ACTION ITEM: Wherever the line that contains "The width and height of the screenshot is (1428, 772)." falls, repeat it and the lines after it exactly until the records end, without any pictures.

DATA RECORDS:
+ + +
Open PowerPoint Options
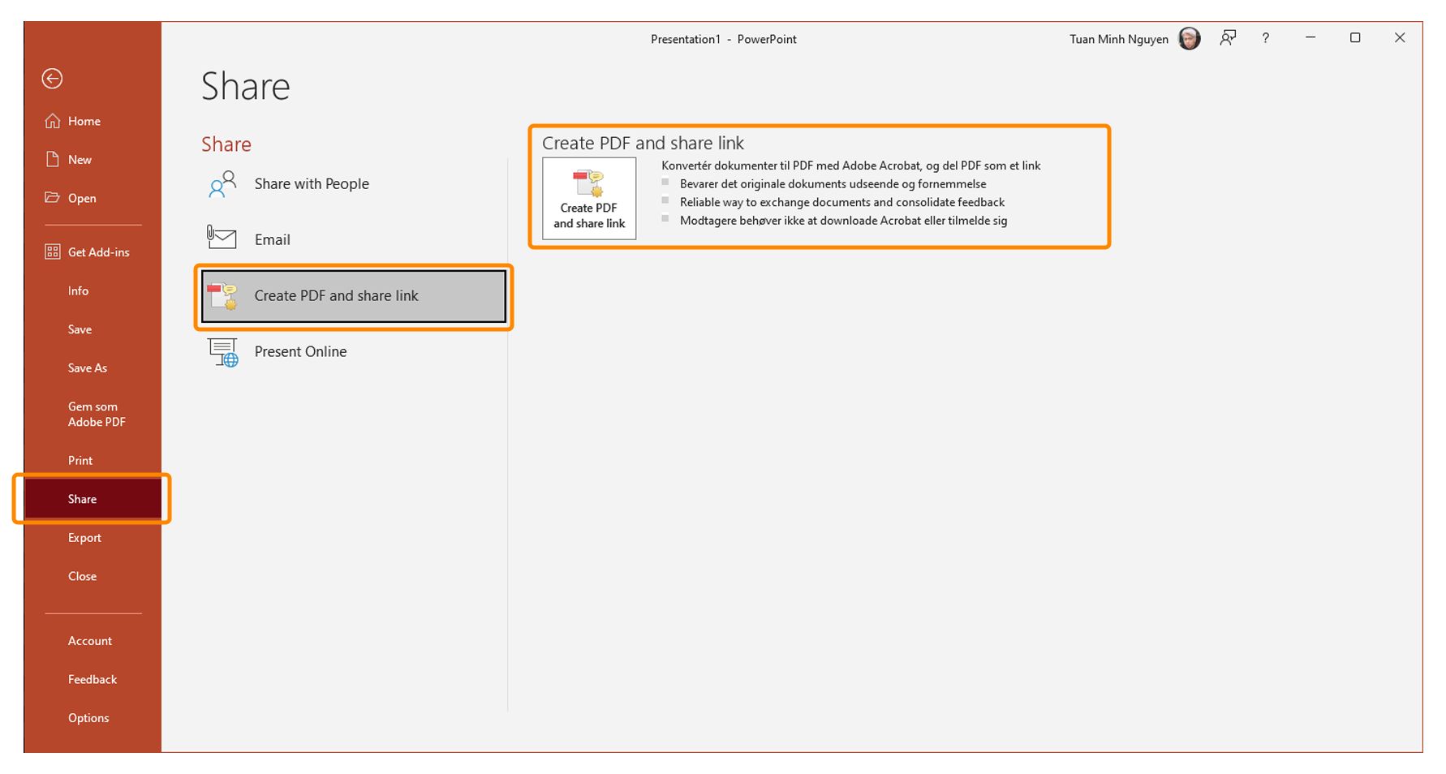The width and height of the screenshot is (1446, 774). click(x=88, y=717)
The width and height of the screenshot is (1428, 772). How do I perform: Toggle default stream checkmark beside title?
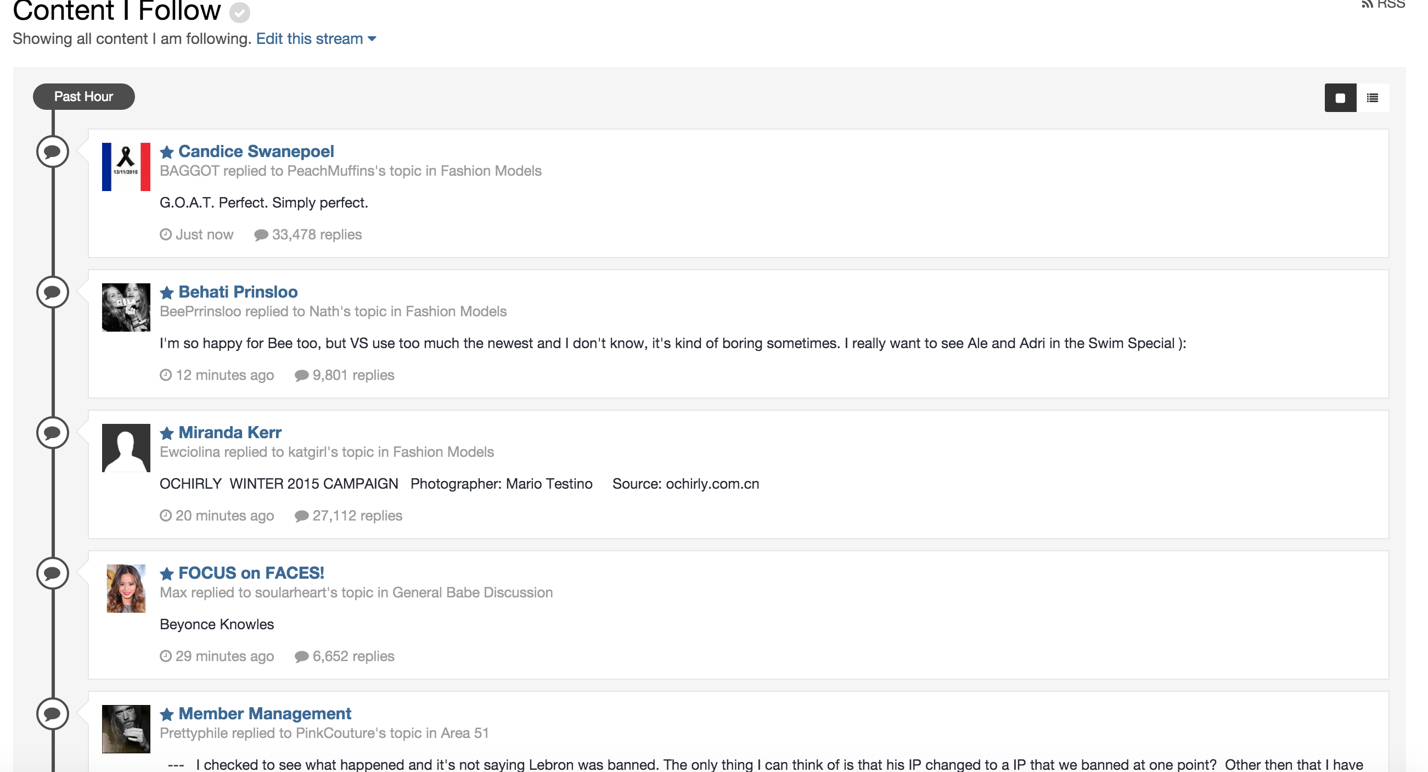[239, 12]
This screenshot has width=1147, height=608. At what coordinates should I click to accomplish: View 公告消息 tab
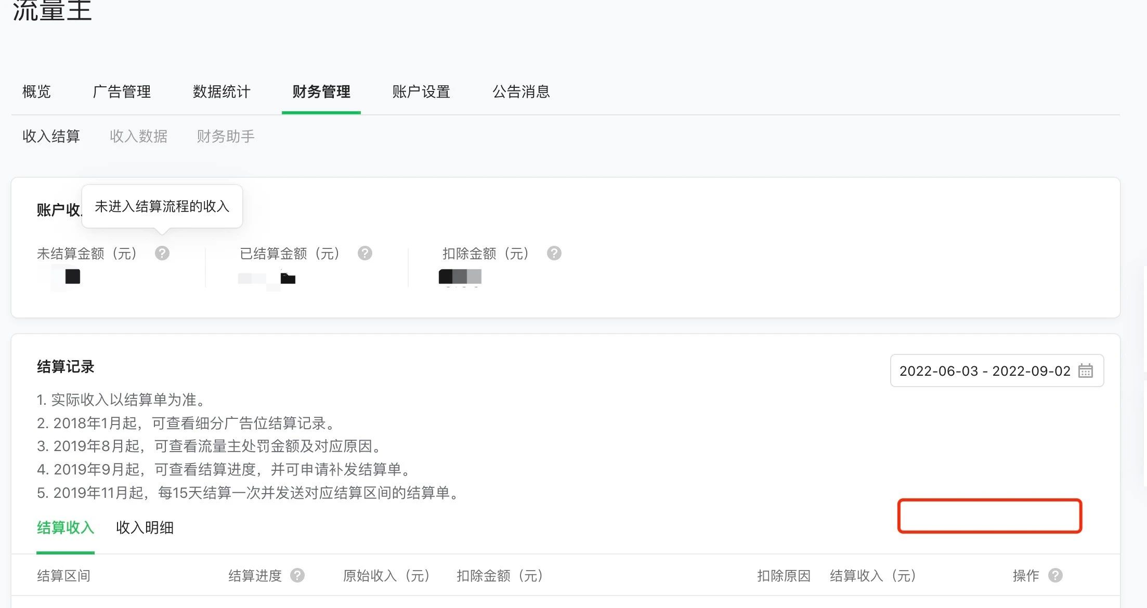521,92
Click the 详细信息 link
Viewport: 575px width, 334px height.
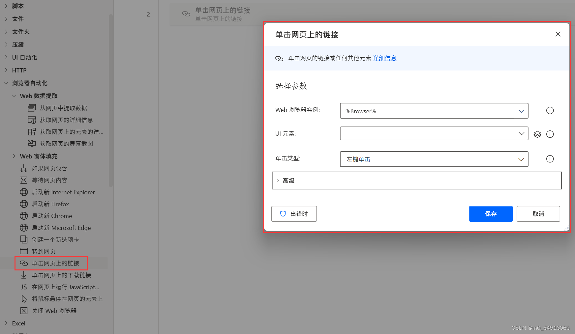pyautogui.click(x=384, y=58)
+ + +
RESULT BELOW:
The width and height of the screenshot is (1428, 772). How do I perform: Toggle default stream checkmark beside title?
[239, 12]
This screenshot has width=1147, height=608. At what coordinates should I click to accomplish: View 公告消息 tab
521,92
Click the 详细信息 link
Viewport: 575px width, 334px height.
pyautogui.click(x=384, y=58)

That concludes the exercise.